Omelia dell’Arcivescovo in occasione del decimo anniversario della Comunità Pastorale.
1. Ora basta, Signore!
Una stanchezza insostenibile, un’esasperazione intollerabile: la vita non è più desiderabile, anzi, sarebbe meglio non vivere. Così geme il profeta perseguitato nella traversata logorante del deserto.
Forse anche così si può descrivere la condizione dell’umanità in questo nostro tempo, in questo territorio.
Una stanchezza che è diffusa dappertutto: nel lavoro e nelle preoccupazioni quotidiane, nei rapporti in casa, per le tensioni, le malattie, l’incompatibilità, nell’impressione del fallimento nell’impegno educativo, nella fatica di sostenere la lamentela sistematica verso chi ha ruoli di responsabilità, nella frenesia delle cose da fare che imprigiona persino i bambini. Una stanchezza che toglie anche il gusto delle cose belle. Ma che vita? Basta!
Una esasperazione angosciante: le notizie opprimenti delle guerre, della violenza in casa e nella vita sociale, del degrado, della diseguaglianza… che mondo è? Basta!
2. L’insistenza dell’angelo del Signore
In questo clima di stanchezza e di esasperazione si accosta a noi, come si è accostato a Elia, l’angelo del Signore e insiste per porre rimedio alla stanchezza e all’esasperazione.
L’angelo del Signore ci sveglia dal torpore della stanchezza e della depressione con i segni del prendersi cura di noi da parte di Dio.
Il pane, il pane vivo, disceso dal cielo, Gesù.
Non la manna, non un qualche surrogato di vita, ma il principio di vita eterna.
Ci sono forse quelli che preferiscono la manna, cioè quel tanto che basta per tirare avanti per un po’.
Ci sono di quelli che si domandano a che cosa possa servire un altare, quando possiamo sederci ad altre mense, mangiare e bene e dimenticare che viviamo di una via che finisce.
Ci sono quelli che non credono che ci possa essere una vita eterna.
Ci sono quelli che non vogliono convincersi che solo Gesù, proprio quel figlio di Giuseppe, proprio lui è disceso dal cielo per condividere con noi la vita di Dio, la vita eterna.
Noi invochiamo la grazia di essere istruiti da Dio per credere in Gesù e avere la vita eterna.
Il cammino nel deserto: con la forza di quel cibo camminò quaranta giorni e quaranta notti, fino al monte di Dio, l’Oreb.
Il cammino non diventa più facile, per il fatto di aver mangiato il pane disceso dal cielo.
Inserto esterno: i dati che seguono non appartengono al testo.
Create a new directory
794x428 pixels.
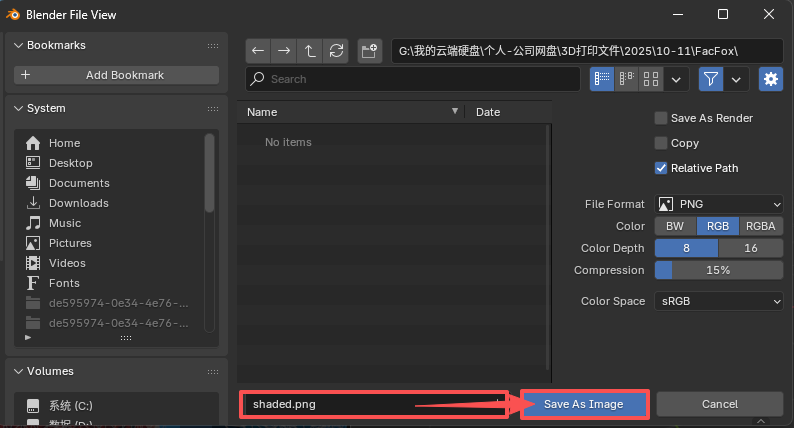[370, 51]
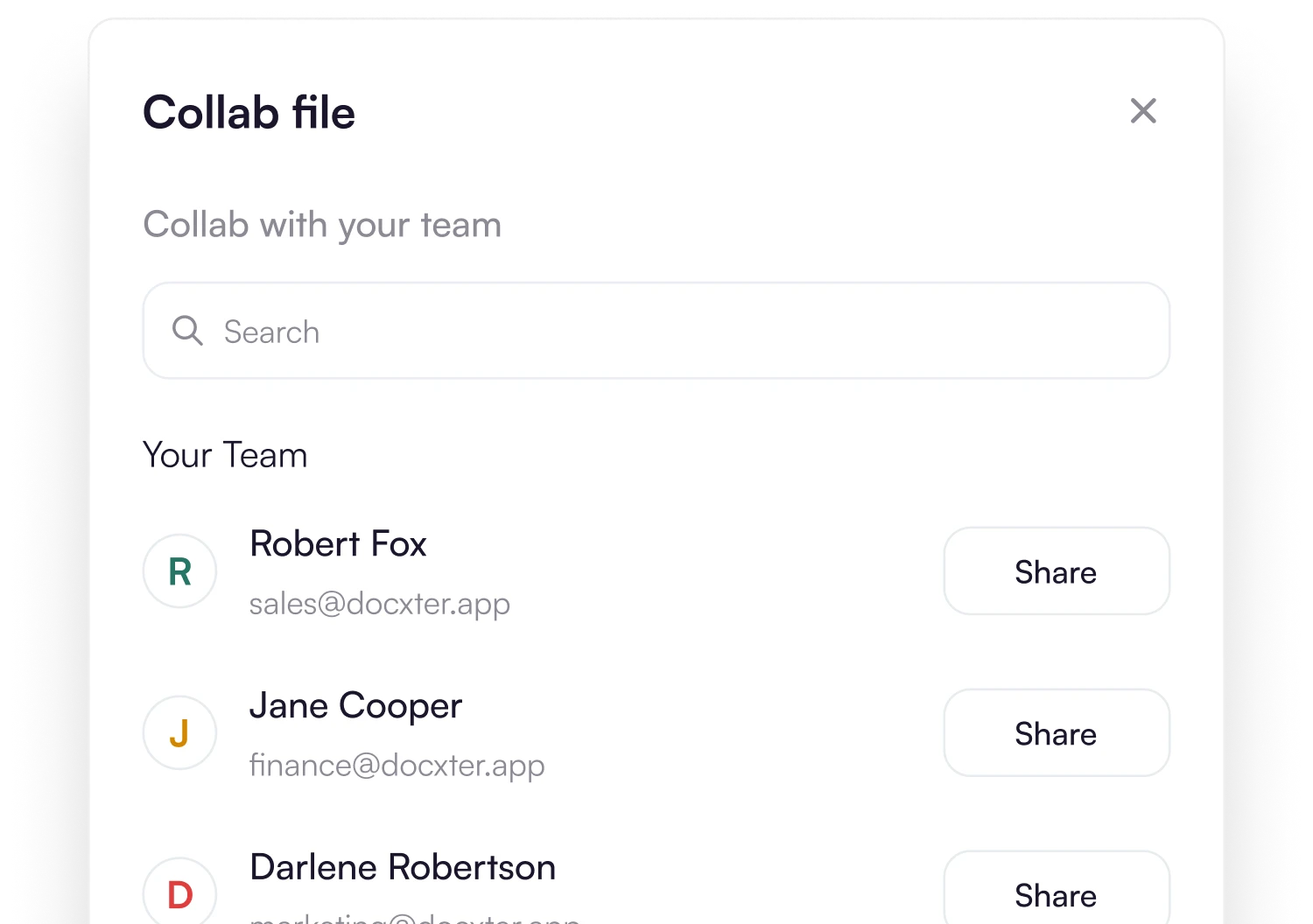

Il deserto non diventa meno aspro.
Eppure le forze non vengono meno e l’uomo di Dio continua il suo andare, non come un andare via dai problemi e dalle insidie dei persecutori, ma come un andare verso il monte di Dio.
Il cammino dell’uomo ha una meta, il percorso può essere arduo, il contesto inospitale, ma chi si nutre del pane disceso dal cielo, chi cammina con Gesù, può giungere al monte di Dio.
Il cammino di un popolo
Il comando di Gesù raduna la comunità. la celebrazione del mistero che fa memoria della Pasqua di Gesù è la celebrazione della Chiesa, non è la devozione di un singolo.
Nella società dell’individualismo, si può corrompere anche la celebrazione eucaristica e trasformarla in un dovere privato. Invece il comando di Gesù e la raccomandazione di Paolo è al plurale. Il convenire per celebrare la memoria e la presenza del corpo donato per noi, del sangue versato per la nuova alleanza dà forma alla Chiesa, la comunità dei discepoli.
Non è solo un convenire di persone che hanno gusto a ritrovarsi, è l’essere convocati per una alleanza nuova che fa un popolo nuovo.
“Ora basta!” viene talora da dire.
Ma noi accogliamo l’angelo del Signore che ci tocca, ci sveglia, ci indica il cammino da percorrere e il principio della forza che lo rende possibile: il pane, la meta, il popolo.